▶ _Problem_: Scan the material for the word "next", then return every line where it appears.

▶ _Records shown_:
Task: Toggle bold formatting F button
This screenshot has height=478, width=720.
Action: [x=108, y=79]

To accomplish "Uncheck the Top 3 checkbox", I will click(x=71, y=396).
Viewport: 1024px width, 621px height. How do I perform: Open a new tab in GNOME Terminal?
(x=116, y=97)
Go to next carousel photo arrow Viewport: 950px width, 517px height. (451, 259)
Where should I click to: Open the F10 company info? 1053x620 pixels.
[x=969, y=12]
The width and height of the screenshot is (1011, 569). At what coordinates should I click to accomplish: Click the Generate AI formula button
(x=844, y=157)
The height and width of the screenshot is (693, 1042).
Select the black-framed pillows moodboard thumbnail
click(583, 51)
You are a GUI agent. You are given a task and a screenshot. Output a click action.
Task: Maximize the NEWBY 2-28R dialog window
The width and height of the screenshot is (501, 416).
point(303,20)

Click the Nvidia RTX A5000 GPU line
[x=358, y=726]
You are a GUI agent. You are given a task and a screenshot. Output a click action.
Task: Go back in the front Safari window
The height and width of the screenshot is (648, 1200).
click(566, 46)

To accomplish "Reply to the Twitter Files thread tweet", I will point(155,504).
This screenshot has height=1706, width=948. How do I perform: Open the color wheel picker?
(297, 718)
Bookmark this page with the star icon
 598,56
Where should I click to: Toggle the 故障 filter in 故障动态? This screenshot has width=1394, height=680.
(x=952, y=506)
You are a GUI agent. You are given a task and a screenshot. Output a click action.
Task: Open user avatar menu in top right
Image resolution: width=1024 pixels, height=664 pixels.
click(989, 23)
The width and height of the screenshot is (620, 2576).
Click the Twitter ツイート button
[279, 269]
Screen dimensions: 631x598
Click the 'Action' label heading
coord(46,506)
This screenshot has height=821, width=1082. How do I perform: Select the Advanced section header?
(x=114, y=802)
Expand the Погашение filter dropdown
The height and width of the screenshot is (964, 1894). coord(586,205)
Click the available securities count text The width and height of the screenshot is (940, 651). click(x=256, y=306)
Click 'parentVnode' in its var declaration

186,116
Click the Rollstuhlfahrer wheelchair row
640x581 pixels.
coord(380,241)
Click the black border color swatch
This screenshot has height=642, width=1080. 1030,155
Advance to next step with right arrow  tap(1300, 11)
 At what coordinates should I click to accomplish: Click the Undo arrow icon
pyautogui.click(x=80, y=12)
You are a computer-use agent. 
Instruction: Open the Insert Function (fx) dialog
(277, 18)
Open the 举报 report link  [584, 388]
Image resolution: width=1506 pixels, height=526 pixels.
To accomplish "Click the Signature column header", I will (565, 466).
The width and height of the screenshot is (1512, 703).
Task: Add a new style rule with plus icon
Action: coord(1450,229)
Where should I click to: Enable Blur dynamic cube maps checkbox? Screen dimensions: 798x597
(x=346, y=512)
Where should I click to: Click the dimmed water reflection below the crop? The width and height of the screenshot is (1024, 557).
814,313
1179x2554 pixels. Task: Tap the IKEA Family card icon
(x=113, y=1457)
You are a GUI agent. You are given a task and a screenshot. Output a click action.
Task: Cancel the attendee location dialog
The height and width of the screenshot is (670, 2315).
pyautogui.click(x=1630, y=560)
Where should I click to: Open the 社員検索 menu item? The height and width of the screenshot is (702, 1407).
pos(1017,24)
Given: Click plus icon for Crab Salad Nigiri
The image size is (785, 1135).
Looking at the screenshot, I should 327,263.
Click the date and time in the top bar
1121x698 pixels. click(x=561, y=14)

▶ _Your solution_:
Go to next carousel photo arrow Viewport: 950px width, 517px height. (451, 259)
Advance to next step with right arrow  tap(1300, 11)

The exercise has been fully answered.